In step S240, the j-th cosine similarity value SIj is obtained by the processor 120 according to formulae (4A) to (4C). Cosine similarity between the I average coordinates (xiavg, yiavg) and the I feature coordinate (xiFj, yiFj) of the j-th posture image Fj is calculated to generate a cosine similarity value SIj, and the cosine similarity value SIj is used as the backbone stability value S12.
In step S250, whether the value of j has reached J is determined by the processor 120. If yes, the process proceeds to step S270, the calculation of the backbone stability value S12 terminates.
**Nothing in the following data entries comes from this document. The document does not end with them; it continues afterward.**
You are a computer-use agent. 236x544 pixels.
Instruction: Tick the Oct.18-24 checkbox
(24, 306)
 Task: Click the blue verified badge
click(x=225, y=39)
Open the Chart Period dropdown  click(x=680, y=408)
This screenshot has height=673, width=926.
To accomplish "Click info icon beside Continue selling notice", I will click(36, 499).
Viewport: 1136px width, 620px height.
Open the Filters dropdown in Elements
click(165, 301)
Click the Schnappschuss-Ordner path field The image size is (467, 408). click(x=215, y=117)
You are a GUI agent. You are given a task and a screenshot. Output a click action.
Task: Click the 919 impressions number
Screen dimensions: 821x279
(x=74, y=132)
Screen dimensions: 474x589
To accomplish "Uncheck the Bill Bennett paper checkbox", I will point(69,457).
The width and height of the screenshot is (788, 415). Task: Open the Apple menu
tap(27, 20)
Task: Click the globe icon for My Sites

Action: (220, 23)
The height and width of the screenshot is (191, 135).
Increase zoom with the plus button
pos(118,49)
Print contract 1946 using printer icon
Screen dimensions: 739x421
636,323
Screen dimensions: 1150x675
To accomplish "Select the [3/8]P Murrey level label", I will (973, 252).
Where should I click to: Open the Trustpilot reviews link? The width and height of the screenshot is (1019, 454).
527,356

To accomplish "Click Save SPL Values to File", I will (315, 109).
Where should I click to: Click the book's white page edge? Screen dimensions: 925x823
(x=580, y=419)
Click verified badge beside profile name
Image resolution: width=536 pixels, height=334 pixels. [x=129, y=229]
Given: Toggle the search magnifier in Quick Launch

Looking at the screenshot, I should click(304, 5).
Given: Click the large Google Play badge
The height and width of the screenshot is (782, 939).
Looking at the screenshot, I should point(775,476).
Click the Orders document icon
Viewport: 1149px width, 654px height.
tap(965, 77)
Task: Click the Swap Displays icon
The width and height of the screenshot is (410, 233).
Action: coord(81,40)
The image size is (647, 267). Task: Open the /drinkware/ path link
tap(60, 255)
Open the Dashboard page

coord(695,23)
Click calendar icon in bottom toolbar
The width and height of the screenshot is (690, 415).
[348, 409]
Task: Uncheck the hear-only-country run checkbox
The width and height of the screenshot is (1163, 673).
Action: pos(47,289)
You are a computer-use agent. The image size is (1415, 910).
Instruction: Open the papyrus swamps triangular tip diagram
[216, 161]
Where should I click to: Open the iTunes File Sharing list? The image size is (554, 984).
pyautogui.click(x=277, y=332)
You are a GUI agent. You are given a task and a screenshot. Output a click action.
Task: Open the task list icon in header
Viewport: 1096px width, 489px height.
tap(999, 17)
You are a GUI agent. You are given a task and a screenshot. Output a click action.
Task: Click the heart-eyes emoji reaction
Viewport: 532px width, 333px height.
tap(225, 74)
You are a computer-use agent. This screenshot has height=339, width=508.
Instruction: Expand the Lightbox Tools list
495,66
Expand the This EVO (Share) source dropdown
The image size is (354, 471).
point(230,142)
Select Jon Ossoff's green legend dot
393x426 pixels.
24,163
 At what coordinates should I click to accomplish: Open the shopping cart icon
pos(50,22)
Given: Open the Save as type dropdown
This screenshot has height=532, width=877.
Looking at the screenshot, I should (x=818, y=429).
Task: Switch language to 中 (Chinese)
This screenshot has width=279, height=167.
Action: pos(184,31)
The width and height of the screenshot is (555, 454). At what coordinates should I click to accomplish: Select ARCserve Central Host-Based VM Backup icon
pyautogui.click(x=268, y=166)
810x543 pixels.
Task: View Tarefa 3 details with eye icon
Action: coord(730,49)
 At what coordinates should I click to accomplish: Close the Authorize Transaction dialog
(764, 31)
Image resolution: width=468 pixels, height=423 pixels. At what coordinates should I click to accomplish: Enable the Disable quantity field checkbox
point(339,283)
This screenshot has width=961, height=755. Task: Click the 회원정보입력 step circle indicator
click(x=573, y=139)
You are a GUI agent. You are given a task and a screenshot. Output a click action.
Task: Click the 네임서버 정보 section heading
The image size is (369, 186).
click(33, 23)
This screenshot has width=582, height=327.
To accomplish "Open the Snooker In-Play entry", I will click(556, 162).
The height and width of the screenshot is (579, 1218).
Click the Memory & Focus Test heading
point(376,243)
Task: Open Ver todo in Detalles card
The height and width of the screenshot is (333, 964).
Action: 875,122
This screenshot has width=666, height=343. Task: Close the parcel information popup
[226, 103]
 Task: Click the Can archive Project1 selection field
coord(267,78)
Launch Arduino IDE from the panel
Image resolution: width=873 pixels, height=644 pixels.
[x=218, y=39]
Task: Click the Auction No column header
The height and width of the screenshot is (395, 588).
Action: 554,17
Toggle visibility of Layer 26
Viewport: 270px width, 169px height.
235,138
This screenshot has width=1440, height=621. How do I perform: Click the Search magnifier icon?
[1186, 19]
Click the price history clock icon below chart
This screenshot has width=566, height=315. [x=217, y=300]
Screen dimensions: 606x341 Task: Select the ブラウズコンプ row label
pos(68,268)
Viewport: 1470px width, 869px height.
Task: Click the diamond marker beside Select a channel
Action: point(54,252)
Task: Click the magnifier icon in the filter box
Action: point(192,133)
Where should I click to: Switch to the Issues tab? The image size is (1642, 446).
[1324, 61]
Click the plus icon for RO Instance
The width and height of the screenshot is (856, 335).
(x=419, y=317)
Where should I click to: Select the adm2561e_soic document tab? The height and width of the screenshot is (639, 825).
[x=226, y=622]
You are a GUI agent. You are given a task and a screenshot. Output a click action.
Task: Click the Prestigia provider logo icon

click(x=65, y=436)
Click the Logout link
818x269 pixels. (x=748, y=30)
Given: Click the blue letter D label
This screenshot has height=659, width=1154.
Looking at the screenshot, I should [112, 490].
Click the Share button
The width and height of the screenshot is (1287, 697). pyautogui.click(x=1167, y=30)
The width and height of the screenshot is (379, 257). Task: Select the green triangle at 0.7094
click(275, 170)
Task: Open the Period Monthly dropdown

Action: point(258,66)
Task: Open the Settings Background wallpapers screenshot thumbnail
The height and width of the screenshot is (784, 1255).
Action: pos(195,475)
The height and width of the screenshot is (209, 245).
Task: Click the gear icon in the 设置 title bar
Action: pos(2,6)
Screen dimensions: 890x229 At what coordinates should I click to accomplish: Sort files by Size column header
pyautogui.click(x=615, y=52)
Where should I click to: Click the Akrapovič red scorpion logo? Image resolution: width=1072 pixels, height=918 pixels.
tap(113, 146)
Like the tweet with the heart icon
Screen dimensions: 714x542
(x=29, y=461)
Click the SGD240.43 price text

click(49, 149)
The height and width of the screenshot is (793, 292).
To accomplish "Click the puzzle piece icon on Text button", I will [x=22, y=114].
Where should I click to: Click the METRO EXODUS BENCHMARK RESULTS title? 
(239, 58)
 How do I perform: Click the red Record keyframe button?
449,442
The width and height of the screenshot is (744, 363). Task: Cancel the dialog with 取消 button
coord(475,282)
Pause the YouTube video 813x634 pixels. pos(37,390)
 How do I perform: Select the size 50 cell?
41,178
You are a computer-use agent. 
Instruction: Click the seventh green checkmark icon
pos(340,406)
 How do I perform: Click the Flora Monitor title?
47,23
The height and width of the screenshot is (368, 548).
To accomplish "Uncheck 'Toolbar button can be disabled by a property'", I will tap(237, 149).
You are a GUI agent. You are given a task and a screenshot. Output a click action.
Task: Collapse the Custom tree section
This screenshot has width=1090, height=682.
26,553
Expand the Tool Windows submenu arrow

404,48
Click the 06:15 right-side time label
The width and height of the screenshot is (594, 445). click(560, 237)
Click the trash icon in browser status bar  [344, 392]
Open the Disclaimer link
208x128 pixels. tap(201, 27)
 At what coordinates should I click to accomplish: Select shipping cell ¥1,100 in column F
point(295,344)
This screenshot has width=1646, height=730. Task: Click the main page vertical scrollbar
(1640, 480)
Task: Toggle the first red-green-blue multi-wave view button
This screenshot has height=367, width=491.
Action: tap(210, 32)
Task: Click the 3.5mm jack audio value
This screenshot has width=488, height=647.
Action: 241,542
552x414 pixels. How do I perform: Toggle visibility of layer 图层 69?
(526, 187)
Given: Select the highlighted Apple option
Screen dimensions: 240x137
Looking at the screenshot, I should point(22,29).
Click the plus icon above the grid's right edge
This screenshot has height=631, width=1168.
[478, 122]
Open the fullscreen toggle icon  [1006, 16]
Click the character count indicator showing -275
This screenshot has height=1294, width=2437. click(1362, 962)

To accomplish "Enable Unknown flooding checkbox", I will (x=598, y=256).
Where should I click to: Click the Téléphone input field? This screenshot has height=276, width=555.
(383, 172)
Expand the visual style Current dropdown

If no, the process proceeds to step S260, the processor 120 progressively increases the value of j (in terms of algorithm or programming, the value of j is expressed as j=j+1), then the process returns to step S240, the processor 120 continues to obtain the backbone stability value S12 of the next posture image Fj.
Other steps of calculating the COP stability value by the posture stability detection system 100 are disclosed above, and the similarities are not repeated here.
After obtaining the COP stability value S11 and the backbone stability value S12, the processor 120 could obtain the posture stability value S1 according to formula (5).
To summarize, the present disclosure provides a posture stability detection system and a posture stability detection method using the same. Through pressure sensing and/or image analysis, the posture stability detection system could automatically analyze the posture of a to-be-tested subject to obtain the posture stability of the to-be-tested subject.
It will be apparent to those skilled in the art that various modifications and variations could be made to the disclosed embodiments. It is intended that the specification and examples be considered as exemplary only, with a true scope of the disclosure being indicated by the following claims and their equivalents.